LINQ query functionality in C # is rewritten in PHP. Initially, the library was conceived as a training, since such libraries already exist, but then it was decided to publish it for everyone. Copying LINQ to PHP one-to-one is impossible, since the capabilities of C # and PHP are very different. A distinctive feature of the proposed solution is the orientation to iterators, lazy lambda expressions, and the signature of LINQ methods, identical to C # as far as possible. All standard LINQ methods are naturally implemented. A description of the project's capabilities with an explanation of the reasons why exactly this solution was chosen, under the cut.

Why LINQ?
New technologies are always interesting. Why did they arise, what problems they solve, how do they solve? LINQ (Language Integrated Query), an SQL-like query language for data sequences (arrays, database responses, collections), is one such chip. For example,
')
var q = from c in db.Customers where c.Activity == 1 select new { c.CompanyName, c.ItemID, c.ItemName };
In C #, support for this syntax is built in at the language level, although in fact it is syntactic sugar, which is converted to the following form
var q = db.Customers. Where((c) => c.Activity == 1). Select((c) => { c.CompanyName, c.ItemID, c.ItemName });
Here, the
Where
and
Select
functions are defined over data sequences, but the processing logic is defined for an individual element. It is made in the spirit of functional programming - everything is a function and the result of calculating the function depends only on the input parameters. The requirement for the purity of the functions allows a priori to eliminate errors due to side effects. There are other advantages:
- Since the order of processing is not important, processing over the set can be done in parallel.
- Instead of searching LINQ locally, queries can be folded (including partially) into ordinary SQL database queries. Request externally remains the same.
- The processing logic of an individual element is isolated. It can be reused for other collections or combined with others.
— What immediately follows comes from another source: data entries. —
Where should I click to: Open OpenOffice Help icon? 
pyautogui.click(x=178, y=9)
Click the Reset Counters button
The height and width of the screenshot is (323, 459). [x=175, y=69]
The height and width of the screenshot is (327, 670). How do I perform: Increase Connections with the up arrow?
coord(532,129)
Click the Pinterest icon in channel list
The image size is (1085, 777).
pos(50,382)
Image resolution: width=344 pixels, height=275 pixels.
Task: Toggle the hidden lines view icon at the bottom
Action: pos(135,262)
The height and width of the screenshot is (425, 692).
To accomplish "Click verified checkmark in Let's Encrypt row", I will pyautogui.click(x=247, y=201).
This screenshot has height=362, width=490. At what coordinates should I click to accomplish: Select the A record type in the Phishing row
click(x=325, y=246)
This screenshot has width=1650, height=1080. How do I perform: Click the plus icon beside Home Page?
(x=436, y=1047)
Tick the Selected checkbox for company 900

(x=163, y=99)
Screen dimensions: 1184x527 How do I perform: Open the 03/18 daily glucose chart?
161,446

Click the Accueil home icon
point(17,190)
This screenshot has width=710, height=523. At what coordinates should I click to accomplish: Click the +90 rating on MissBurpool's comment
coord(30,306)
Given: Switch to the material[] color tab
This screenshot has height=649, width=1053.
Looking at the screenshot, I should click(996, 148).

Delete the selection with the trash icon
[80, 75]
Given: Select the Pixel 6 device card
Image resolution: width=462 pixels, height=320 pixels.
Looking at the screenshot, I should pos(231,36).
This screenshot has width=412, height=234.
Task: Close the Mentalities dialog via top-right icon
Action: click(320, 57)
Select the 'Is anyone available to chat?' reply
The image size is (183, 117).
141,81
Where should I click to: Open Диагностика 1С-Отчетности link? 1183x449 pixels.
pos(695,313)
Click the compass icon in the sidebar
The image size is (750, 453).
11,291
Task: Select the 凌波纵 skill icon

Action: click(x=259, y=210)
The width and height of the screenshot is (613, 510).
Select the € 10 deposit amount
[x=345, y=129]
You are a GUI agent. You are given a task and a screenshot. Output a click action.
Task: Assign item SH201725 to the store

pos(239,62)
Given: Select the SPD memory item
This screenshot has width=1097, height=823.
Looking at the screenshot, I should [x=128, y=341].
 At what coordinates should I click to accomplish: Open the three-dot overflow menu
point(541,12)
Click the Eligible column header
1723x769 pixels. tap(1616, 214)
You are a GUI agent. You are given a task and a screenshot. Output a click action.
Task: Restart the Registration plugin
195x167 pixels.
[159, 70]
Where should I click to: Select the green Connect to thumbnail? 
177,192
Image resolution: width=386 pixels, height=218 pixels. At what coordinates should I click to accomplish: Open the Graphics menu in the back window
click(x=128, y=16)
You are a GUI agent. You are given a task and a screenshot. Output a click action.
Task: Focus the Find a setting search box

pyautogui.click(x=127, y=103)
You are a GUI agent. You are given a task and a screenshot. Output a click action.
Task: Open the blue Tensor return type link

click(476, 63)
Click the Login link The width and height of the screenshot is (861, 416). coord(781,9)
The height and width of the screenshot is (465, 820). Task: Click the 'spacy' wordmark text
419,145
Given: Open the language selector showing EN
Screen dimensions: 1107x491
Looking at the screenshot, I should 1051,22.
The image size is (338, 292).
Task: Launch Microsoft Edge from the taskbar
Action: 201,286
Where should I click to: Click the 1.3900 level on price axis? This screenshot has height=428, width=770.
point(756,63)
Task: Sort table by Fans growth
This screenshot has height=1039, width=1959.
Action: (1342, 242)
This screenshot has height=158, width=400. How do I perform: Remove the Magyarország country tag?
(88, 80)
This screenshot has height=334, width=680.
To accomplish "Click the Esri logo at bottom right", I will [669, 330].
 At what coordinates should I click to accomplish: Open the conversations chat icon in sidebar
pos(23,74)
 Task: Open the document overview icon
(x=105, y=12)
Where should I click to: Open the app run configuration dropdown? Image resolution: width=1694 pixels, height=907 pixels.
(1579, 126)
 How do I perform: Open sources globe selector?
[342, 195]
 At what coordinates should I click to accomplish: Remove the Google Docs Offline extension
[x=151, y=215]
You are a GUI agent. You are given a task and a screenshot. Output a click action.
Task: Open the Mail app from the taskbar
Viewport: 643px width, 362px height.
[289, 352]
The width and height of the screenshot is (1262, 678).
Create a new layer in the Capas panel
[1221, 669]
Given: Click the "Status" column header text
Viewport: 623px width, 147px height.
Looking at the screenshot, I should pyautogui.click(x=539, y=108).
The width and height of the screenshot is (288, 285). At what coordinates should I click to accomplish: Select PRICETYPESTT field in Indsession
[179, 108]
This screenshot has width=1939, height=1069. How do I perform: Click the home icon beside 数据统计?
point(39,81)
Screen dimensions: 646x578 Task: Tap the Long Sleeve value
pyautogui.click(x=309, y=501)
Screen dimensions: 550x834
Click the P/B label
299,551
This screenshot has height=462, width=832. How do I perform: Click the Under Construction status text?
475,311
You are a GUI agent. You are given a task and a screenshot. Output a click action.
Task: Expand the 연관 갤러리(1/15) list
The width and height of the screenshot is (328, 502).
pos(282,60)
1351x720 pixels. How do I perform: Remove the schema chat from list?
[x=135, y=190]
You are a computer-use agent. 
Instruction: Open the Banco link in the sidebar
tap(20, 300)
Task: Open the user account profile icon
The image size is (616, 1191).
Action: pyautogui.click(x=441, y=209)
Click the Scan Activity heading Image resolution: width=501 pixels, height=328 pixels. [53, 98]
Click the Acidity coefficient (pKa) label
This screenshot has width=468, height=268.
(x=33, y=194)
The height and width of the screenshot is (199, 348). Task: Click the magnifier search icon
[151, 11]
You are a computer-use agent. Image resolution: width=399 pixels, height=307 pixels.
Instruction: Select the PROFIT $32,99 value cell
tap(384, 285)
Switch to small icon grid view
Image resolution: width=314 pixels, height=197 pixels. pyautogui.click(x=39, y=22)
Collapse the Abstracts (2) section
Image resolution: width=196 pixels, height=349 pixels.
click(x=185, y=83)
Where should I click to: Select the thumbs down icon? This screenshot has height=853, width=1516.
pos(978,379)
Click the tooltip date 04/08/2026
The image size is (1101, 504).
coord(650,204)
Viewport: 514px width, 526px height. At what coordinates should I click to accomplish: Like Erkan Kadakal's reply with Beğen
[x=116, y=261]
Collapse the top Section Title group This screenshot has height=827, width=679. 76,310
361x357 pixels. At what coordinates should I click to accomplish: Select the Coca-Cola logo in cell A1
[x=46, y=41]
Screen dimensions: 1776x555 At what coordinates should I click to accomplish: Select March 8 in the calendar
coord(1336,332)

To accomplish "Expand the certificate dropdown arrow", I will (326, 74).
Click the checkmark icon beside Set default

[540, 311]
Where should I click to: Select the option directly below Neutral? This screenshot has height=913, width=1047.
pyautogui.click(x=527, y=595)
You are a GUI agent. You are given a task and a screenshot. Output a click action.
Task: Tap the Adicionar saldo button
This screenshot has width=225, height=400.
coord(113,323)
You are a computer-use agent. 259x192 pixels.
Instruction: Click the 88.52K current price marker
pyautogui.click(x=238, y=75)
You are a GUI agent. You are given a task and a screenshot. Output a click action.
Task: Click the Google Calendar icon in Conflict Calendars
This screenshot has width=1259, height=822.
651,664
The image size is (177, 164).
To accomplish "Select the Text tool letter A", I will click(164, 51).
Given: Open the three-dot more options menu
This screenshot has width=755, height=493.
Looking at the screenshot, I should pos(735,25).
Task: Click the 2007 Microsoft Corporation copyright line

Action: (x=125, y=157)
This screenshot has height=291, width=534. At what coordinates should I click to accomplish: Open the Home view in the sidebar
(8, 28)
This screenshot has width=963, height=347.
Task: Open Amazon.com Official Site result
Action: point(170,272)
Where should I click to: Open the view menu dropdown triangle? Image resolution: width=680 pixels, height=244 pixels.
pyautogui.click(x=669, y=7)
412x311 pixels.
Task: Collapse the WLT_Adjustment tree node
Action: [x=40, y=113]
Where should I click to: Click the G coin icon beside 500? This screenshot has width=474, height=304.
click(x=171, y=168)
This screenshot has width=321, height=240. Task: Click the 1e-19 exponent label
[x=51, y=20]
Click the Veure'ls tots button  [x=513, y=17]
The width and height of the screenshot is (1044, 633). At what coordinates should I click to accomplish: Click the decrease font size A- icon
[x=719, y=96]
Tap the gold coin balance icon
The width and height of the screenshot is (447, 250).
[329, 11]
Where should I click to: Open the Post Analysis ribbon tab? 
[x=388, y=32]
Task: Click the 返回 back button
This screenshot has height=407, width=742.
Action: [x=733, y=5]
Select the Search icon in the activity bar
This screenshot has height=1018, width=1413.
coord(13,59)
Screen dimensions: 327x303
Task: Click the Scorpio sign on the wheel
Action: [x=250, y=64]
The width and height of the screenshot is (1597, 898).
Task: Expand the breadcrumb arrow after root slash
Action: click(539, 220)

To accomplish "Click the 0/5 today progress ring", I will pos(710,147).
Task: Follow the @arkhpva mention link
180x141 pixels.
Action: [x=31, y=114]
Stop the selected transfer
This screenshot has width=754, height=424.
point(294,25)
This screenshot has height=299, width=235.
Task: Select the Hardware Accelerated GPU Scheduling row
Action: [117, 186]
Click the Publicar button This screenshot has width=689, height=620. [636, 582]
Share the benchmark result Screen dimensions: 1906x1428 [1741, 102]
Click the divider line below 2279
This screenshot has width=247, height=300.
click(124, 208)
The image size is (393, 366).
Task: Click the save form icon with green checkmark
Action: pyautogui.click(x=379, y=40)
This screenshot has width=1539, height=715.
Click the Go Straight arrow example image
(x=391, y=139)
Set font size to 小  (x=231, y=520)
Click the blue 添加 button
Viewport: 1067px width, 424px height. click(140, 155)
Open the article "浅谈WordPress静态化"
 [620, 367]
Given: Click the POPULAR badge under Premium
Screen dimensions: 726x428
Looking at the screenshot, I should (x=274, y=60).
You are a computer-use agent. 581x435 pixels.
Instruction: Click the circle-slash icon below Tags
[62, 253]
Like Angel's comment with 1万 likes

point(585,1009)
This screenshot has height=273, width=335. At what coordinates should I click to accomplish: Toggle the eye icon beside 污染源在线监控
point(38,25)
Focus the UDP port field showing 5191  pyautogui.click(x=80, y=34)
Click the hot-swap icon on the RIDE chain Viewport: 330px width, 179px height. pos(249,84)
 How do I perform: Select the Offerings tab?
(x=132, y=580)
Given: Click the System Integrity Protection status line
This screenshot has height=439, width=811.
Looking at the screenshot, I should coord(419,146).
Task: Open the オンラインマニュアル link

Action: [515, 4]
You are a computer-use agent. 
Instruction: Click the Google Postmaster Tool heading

It would be nice to have the same tool in PHP. It would be good, as in C #, without any extra computational overhead. And although there are such libraries, each implements this functionality differently. The reason is that the user-friendly implementation of LINQ draws on many of the features of C #, which in PHP are not in the right form and need to be imitated. And then everyone has different tastes.
Why can not copy?
Let us list what features C # at first glance is not enough to copy the library in PHP.
- weak typing . It is rather an advantage.
- no overloading methods. This is a consequence of the previous paragraph. For example, if you need to compare strings, arrays and objects, then you need to write three different functions with the names
cmpString
, cmpArray
, cmpLaptop
or put if inside one big one. Both solutions are bad. In the first case, the type information in the name "clogs" the code where these functions are used. In the second case, it is hard to expand the functionality. - no class extensions. You cannot write a method and call it as if it is a method of another class, that is, you cannot extend IEnumerable <T> by simply connecting your namespace. But in PHP there is a magic __call method, through which you can call static methods implemented elsewhere. The truth is to modify the desired class, and this is not always possible. It is also worth forgetting about the support in the IDE.
- no generators with a beautiful return yield (php <5.5). On the one hand, it is syntactic sugar. You can write a function that returns
\Iterator
, which by next()
will call an anonymous function that will calculate the value of the next element and save its state in the class attributes. But the size of the code will increase many times, and its useful share will fall. Generators appeared in version 5.5, but we still have to wait until this version becomes popular. - No lambda expressions. These are such small anonymous functions, the functionality of which is limited, but the information about the structure is preserved. It can be used to symbolically compute a function from a function or to export an expression to another language, say, SQL. In PHP, you can write an anonymous function, but you will not have information about its structure and, accordingly, there will be no export to SQL.
- No operator overload. It is also impossible to beautifully simulate lambda expressions by writing something like
$f = (Exp::x()+1) * 2
and overloading the addition and multiplication operations for the class returned by the Exp::x()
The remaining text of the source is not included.